The Treaty Port System in Japan, 1858–1899locked

The Treaty Port System in Japan, 1858–1899locked

  • Catherine PhippsCatherine PhippsDepartment of History, University of Memphis

Summary

The treaty port system largely defined the legal and spatial parameters of Japan’s international trade and relationships during the second half of the 19th century. The treaty ports were designated port cities along Japan’s coast where foreign vessels anchored and foreigners came ashore to reside and conduct trade within circumscribed geographical limits. The system was based on a series of treaties that the Japanese negotiated with Western powers, especially the United States, Great Britain, and Russia, under the threat of force at a time when the Japanese shogunate did not wish to alter the country’s highly restricted level of foreign engagement. The treaties followed similar ones that had already been signed in China and they served as the instruments of informal imperialism’s advance into the region. The resulting infrastructure joined new patterns of transportation and trade with longer-standing domestic and East Asian regional networks, linking Japan’s treaty ports to those in China and to broader networks of global exchange that used common currencies, regulatory principles, institutions, and shipping lines.

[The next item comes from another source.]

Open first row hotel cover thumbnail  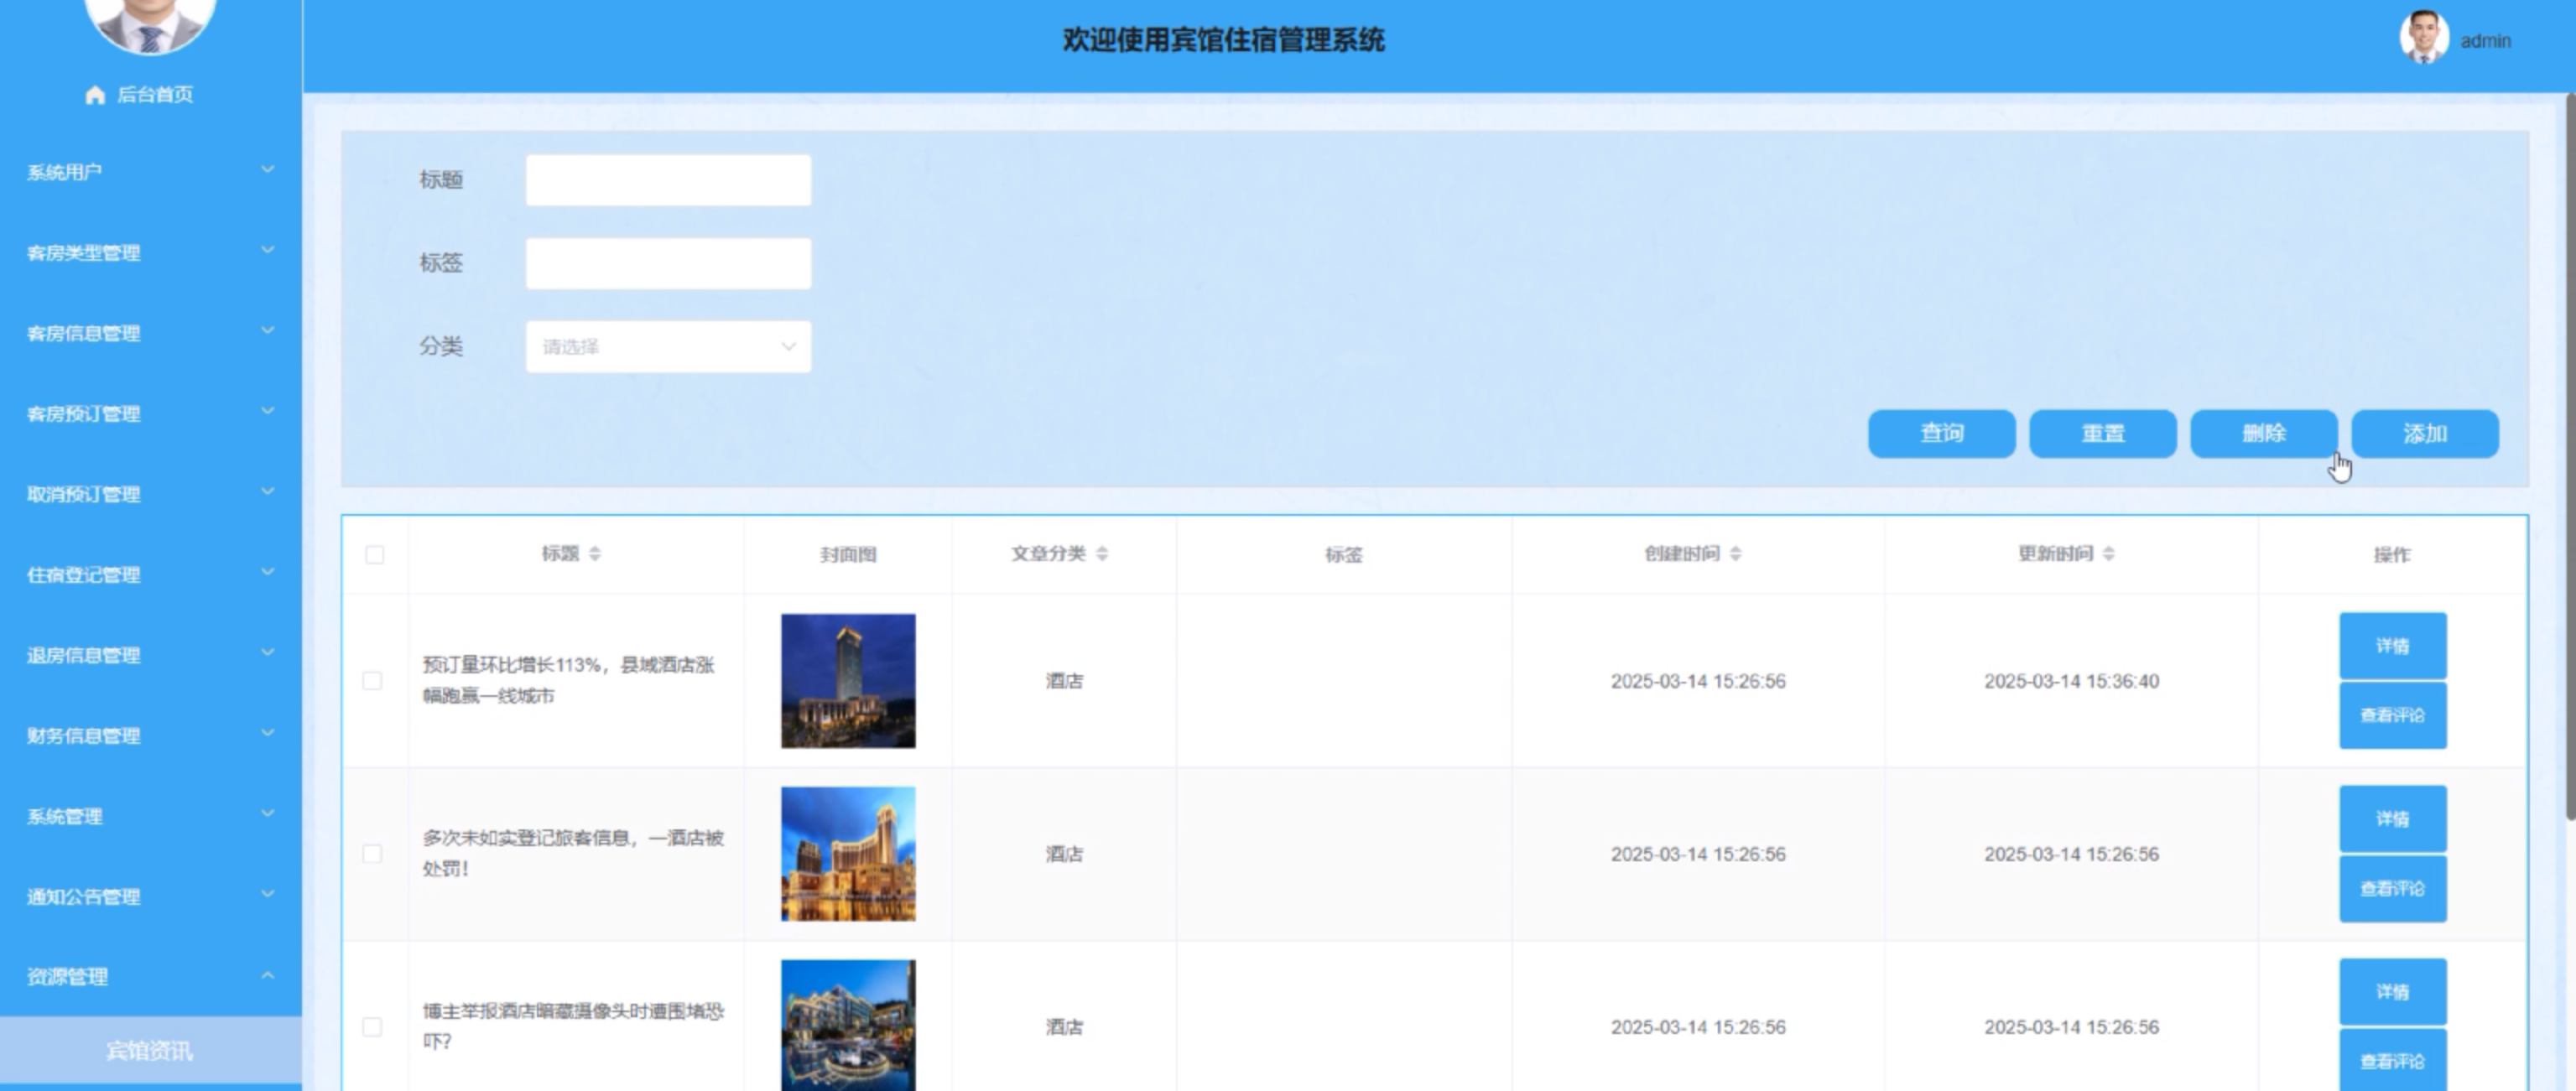[x=847, y=681]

The five port cities, to varying degrees, became cosmopolitan sites where Japanese, European, American, and Chinese merchants traded, tourists visited, sailors took shore leave, traffickers operated, and consular officials, diplomats, and judges endeavored to manage interactions in their own national interests. The treaty ports were the centers of a maritime infrastructure that also served Japan’s rapid modernization, the return of its full sovereignty, and its emergence as an imperial power in Asia, including through naming Special Trading Ports at home and establishing treaty ports in Korea and Taiwan. Overall, the treaty port system structured and informed Japan’s international relations within a competitive global environment dominated by imperialist expansion, capitalist accumulation, industrial and technological revolutions, resource extraction, and new patterns of global migration and labor, as well as shifting practices of access and exclusion throughout the Pacific world.